美的集団は1968年創業で、100年以上の歴史を持つ東芝と比べると、国際的な知名度で劣る。そのため今回の買収には、先ほど台湾の鴻海精密工業がシャープを買収したように、国際的な知名度を高める狙いがある。
美的は今回の買収完了後、東芝ブランドを使いハードルの高い日本市場に進出する。さらに東芝の販売網により、美的はアジア市場における販売の地位を固めることができる。まさに一石二鳥だ。
訪日中国人客は2014年から現在まで増え続けており、日本製のウォシュレット、炊飯器、空気清浄機などの家電が人気商品になっている。訪日中国人客がしばらく勢いを示し続ける見通しとなっているが、美的は今回の買収で日本市場への浸透を目指す。蘇寧電器が日本の家電量販店のラオックスを買収したのと同様だ。
中国企業は近年、海外M&Aを頻繁に実施しているが、買収先はエネルギー系企業が中心となっている。
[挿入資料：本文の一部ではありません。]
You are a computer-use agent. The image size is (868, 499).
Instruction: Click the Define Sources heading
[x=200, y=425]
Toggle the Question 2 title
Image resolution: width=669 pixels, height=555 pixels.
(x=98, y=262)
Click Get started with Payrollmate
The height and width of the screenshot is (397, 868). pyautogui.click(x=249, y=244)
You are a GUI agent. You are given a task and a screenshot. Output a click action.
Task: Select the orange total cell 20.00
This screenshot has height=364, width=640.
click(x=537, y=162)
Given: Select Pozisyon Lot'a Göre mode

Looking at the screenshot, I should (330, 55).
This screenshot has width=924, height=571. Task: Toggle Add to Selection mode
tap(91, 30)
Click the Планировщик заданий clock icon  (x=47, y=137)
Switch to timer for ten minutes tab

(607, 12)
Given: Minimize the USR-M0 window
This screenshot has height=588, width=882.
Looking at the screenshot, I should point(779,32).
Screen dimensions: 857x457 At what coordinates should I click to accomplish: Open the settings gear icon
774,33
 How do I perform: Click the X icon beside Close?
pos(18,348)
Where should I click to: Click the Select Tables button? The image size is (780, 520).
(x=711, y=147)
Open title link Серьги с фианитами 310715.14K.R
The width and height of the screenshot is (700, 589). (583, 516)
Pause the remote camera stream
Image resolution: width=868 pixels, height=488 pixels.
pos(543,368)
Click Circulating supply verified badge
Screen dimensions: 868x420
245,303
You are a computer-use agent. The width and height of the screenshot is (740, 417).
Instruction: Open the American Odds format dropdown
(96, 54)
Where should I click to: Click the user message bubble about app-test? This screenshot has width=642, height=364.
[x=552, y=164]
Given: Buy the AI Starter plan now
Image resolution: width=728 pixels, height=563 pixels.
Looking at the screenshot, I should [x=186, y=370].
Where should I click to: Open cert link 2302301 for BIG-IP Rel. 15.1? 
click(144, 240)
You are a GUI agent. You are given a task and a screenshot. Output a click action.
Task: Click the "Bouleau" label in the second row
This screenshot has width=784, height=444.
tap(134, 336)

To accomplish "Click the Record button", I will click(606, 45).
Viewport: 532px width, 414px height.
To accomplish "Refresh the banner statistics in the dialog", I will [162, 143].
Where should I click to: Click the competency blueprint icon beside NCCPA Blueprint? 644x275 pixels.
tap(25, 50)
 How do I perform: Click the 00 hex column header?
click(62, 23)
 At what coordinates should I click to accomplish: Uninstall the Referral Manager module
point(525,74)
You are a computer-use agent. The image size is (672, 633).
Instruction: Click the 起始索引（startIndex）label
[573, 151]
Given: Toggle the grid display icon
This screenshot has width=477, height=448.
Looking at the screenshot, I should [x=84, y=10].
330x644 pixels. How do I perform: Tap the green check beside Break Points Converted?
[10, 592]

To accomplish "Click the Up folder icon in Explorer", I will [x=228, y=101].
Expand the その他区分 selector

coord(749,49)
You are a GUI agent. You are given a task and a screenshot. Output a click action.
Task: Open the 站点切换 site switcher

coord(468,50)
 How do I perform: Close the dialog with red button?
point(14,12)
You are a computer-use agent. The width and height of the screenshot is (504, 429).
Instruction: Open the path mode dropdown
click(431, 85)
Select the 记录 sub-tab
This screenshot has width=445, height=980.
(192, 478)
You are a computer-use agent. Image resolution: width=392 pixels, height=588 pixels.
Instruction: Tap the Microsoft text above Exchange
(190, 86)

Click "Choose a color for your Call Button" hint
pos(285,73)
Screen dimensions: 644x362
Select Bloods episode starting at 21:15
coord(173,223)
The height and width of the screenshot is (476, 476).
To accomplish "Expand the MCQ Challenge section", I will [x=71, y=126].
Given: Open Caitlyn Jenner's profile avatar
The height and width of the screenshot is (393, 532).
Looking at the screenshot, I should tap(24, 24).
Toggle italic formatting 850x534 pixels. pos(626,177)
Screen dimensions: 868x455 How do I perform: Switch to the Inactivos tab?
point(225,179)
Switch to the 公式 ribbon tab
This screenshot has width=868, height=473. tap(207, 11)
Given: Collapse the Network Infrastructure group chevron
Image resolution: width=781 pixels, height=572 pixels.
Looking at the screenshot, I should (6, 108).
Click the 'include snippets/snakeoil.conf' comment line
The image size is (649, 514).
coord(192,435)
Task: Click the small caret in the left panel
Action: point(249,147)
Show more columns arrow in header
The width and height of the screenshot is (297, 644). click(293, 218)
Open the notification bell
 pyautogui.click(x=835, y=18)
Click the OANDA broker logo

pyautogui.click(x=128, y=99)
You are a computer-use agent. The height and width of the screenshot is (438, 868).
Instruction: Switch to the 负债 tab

しかしハイアール・グループは年初、米ゼネラル・エレクトリック(GE)の家電事業を買収し、さらに美的は東芝ライフスタイルを買収した。これは中国企業の海外M&Aの対象が、エネルギー系企業から技術系企業に移り変わりつつあることを意味している。しかし美的が経営権やブランド使用権などを手にしても、コア技術は依然として東芝に握られていることに注意が必要だ。
美的が今後40年に渡り東芝を活用し、自社のコア技術を開発できるか否かは、今回の取引が割に合うものだったかを判断する基準になる。